Table S5 in Multimedia Appendix 1 provides details of the CAD data set and demonstrates that female patients with CAD have higher resting blood pressure and higher cholesterol compared to male patients. The categorical variable “resting electrocardiogram” is also higher for female patients, due to a higher incidence of left ventricular hypertrophy.

Model Results and Performance Disparities

We replicated the algorithms described in the existing literature, reproducing the same previously reported mean predictive accuracies of 84.24% (3.51 SD) for data set 1 and 85.72% (1.75 SD) for data set 2 [23]. In Tables 2 and 3, we present the disparity in performance for the sexes, where a positive value indicates a higher value for male patients (see equation 10).

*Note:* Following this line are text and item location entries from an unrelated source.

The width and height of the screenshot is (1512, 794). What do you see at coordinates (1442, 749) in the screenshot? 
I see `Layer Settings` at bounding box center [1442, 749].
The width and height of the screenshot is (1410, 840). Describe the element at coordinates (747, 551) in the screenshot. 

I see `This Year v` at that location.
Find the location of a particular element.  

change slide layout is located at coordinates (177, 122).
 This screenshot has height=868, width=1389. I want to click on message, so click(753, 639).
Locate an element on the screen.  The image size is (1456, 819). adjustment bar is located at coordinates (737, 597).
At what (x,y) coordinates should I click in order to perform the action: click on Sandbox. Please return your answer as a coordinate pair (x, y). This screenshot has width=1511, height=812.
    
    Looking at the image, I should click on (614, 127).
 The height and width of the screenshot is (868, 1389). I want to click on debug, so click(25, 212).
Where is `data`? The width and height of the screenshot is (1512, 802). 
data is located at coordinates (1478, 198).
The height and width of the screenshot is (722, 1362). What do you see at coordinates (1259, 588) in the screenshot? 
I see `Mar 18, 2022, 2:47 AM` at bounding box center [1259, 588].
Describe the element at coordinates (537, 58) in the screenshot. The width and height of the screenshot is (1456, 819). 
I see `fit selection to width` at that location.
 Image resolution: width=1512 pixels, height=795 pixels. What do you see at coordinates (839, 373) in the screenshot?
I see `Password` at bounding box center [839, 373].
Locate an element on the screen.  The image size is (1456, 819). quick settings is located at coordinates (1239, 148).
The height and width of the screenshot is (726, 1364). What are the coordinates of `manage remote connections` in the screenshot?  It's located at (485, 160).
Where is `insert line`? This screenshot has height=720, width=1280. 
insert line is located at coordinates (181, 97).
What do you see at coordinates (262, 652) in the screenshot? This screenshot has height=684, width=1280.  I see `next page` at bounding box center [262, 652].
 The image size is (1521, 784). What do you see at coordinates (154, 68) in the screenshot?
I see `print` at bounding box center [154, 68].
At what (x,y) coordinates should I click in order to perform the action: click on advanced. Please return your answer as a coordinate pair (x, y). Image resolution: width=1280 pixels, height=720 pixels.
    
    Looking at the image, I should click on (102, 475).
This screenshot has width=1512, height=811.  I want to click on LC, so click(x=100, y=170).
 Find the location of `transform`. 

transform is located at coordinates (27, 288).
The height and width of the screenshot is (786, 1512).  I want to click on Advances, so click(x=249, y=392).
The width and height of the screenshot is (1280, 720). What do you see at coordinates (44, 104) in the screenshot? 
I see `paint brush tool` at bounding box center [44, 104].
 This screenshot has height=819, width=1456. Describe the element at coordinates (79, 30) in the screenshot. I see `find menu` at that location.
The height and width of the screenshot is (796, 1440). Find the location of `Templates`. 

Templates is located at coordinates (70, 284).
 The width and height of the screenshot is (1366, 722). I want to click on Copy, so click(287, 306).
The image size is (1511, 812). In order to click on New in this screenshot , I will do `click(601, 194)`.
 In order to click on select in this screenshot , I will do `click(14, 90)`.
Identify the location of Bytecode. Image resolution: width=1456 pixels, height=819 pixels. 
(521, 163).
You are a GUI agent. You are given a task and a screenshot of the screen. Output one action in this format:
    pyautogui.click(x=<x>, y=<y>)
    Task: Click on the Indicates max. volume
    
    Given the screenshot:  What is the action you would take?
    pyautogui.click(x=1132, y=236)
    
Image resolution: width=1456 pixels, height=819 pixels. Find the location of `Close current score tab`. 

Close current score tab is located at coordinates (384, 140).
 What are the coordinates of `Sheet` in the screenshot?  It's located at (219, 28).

For data set 1, Table 2 demonstrates that in 13 out of 16 experiments, the FNR is higher for female patients, meeting the threshold of statistical significance (mean difference of –17.81% to –3.37%; P<.05). Figure 4 represents this disparity in performance graphically, providing the point estimates of FNR for the sexes separately and highlighting that the disparity in FNR persisted across the variations in training data and selected features.

Table 2

Sex performance disparities for models built from data set 1 (heart failure disease)–sex performance disparities are calculated as the performance for male patients minus the performance for female patients (see equation 10). Thus, a positive value indicates a higher score for male patients and a negative value indicates a higher score for female patients. All disparities are presented alongside results of significance testing, where significant differences between the sexes are highlighted with a footnote (P<.05).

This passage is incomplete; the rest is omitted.